Count the lines of the records that contain the string "element", with case counting, and reply with only that number.

Dataset rows
######

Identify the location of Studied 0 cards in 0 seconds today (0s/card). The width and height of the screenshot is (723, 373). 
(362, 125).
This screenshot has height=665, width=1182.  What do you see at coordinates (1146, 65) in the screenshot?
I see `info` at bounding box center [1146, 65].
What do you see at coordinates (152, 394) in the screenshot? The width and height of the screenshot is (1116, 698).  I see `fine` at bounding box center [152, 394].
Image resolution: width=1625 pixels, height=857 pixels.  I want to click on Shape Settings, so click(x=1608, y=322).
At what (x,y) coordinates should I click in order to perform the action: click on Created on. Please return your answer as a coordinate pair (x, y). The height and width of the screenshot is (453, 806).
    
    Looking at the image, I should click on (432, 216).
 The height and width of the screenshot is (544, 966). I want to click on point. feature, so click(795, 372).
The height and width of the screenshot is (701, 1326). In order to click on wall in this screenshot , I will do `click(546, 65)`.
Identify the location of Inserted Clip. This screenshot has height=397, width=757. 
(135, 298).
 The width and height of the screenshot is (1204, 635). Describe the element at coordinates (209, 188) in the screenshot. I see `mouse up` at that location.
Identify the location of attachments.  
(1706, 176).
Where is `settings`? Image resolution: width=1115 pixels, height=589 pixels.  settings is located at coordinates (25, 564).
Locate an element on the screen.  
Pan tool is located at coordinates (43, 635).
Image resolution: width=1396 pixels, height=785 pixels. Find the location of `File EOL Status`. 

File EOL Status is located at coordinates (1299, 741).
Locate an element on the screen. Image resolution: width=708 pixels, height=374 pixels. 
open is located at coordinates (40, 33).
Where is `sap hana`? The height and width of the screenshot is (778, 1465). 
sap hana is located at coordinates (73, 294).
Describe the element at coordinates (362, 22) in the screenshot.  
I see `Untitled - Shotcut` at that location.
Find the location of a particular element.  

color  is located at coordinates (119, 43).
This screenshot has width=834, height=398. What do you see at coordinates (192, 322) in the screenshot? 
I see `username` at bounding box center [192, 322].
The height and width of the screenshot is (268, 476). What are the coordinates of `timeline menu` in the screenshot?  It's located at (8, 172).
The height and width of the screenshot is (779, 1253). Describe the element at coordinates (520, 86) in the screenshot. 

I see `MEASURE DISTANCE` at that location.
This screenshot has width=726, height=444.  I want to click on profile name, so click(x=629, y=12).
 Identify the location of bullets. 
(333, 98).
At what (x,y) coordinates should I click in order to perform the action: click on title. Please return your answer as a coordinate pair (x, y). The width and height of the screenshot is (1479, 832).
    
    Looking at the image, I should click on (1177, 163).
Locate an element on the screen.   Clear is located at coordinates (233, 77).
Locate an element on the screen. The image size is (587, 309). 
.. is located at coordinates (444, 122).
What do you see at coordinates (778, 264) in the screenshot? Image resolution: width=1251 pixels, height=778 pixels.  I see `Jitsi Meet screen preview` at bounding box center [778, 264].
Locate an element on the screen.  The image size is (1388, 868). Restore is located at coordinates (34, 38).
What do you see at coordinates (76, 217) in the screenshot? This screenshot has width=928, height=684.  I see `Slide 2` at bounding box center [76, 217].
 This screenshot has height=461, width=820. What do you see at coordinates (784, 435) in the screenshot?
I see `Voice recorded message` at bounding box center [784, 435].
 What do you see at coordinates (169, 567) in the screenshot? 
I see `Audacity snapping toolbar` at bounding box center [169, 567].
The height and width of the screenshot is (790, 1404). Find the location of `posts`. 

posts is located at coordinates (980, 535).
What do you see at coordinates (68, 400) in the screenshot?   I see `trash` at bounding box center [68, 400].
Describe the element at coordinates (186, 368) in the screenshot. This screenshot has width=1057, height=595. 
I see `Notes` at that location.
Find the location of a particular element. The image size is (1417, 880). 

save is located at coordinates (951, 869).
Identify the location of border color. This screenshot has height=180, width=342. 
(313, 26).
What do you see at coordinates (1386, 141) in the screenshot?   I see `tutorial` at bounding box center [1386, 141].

######

▶ _Right answer_: 11